A terrible anniversary, not to be forgotten.
I started out, as a teenager, believing that the dropping of the atomic bomb on Hiroshima and Nagasaki in August 1945 was a terrible atrocity. But as I got older, studying History at university and then teaching the subject to secondary school students, I came to appreciate its necessity. The argument that Truman was preventing even further loss of life had won me over.
We become more pragmatic with age, more willing to balance morality with the requirements of stark realism.
As I trundle towards middle age, my children growing into independent young people, I find myself returning to the more innocent interpretation of my youth. Post Iraq, I have become a little jaded with the argument that the ends justify the means. No one has the power to act like God, and that’s coming from someone who doesn’t believe he even exists.
The horrific impact of the nuclear blast, which those authorising its deployment never understood at the time, is fundamentally unjustifiable. A very good article in the New Statesman today argues that Japan did not have the tactical support or the resources necessary to continue fighting as was always claimed. Defeat would eventually have come, without the need for nuclear warfare.

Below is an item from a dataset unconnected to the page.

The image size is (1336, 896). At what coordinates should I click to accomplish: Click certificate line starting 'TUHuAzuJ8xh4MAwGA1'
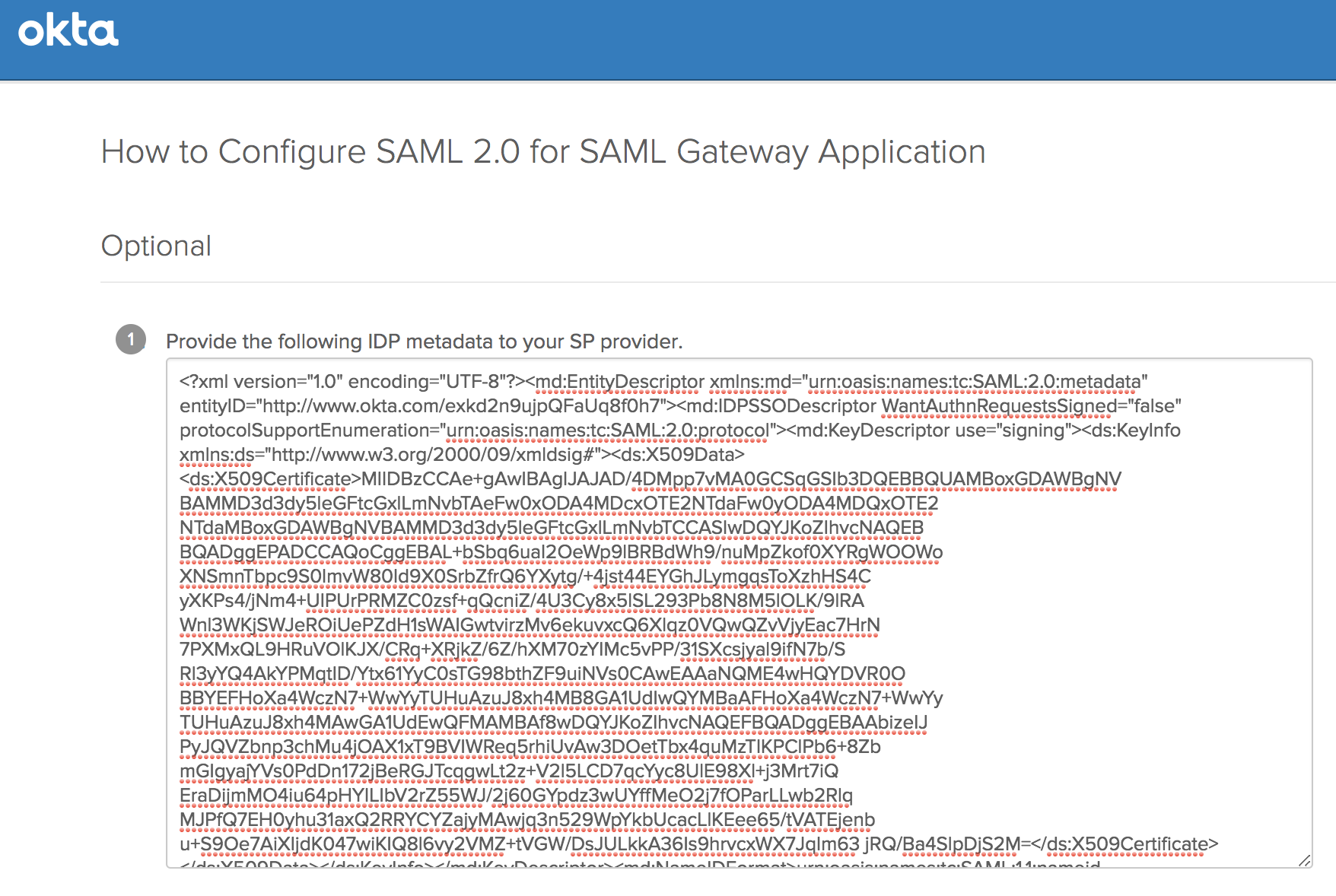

I am not a pacifist, or someone who is naive to the intricacies of international diplomacy.
I simply believe there is a line that cannot be crossed, whatever the circumstances and whatever the consequences. Deploying a nuclear weapon on civilian men, women and children is one of them.
It’s been horrifying to see the pictures and hear the testimony broadcast across the media today, on the 70th anniversary of the first warhead being dropped on Hiroshima. It’s horrifying for good reason. There was an evil present in the act, made all the worse by the depressing fact that contemporaries were entirely ignorant of what would be its devastating results.
Those people were human guinea pigs. I can’t imagine any scenario in which that practice can be justifiable.
There will be many who disagree with me, including people who I respect and love. Whichever side of the fence you’re on, we can all agree that the event should be long remembered. And under no circumstances should it be repeated.